:: Data

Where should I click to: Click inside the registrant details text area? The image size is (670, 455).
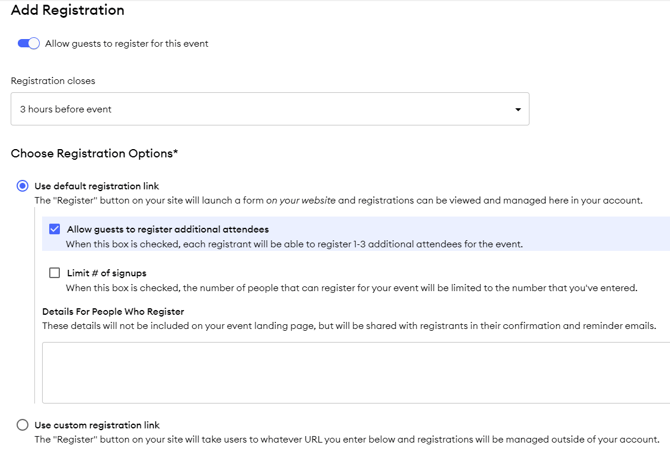click(355, 372)
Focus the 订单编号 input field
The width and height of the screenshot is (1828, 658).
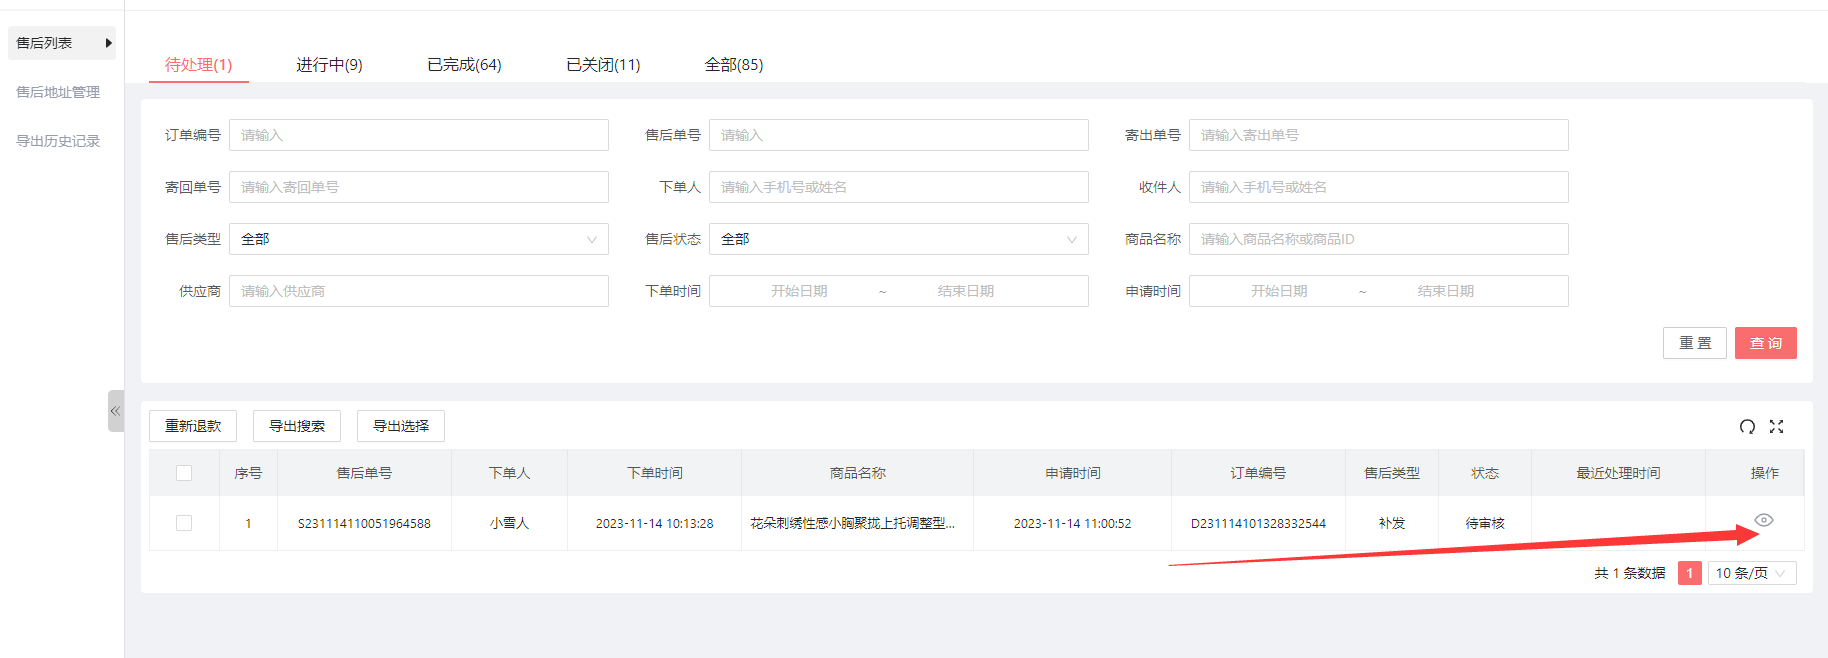coord(418,135)
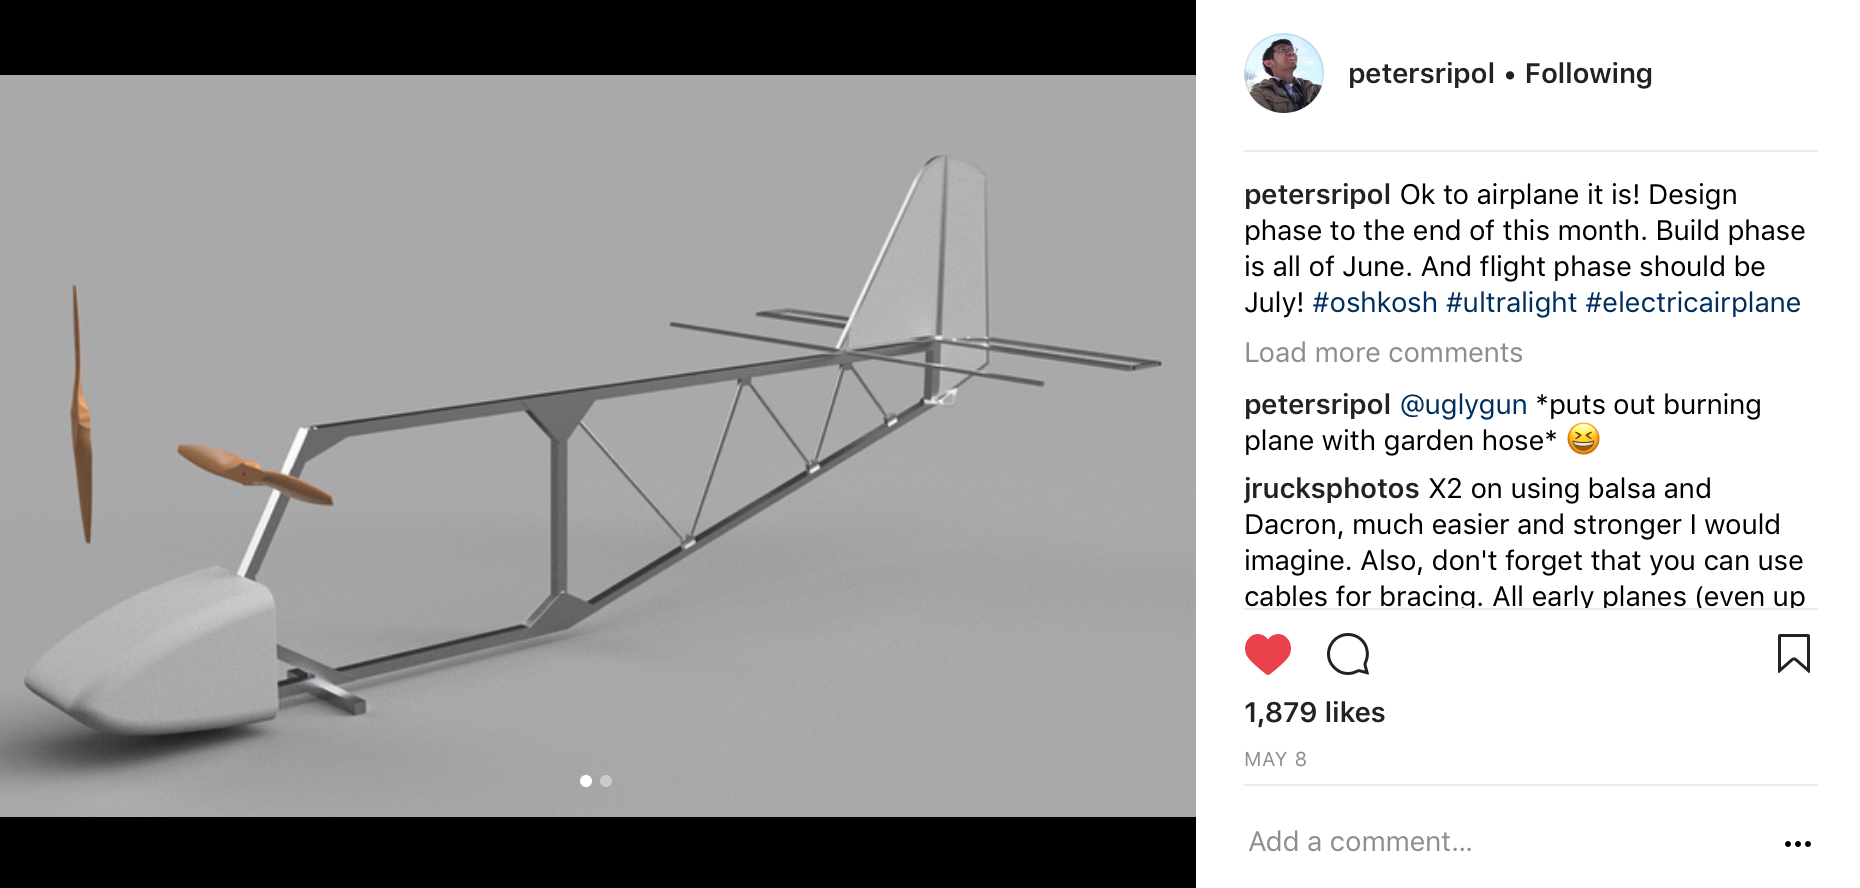View the list of 1,879 likes

[x=1313, y=712]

::::

▸ What you will do
Word for word, set down each record shown above, omitting the pictures.

▸ Solution for this exercise
Where should I click to: Click inside the registrant details text area? The image size is (670, 455).
click(355, 372)
Focus the 订单编号 input field
The width and height of the screenshot is (1828, 658).
coord(418,135)
View the list of 1,879 likes

[x=1313, y=712]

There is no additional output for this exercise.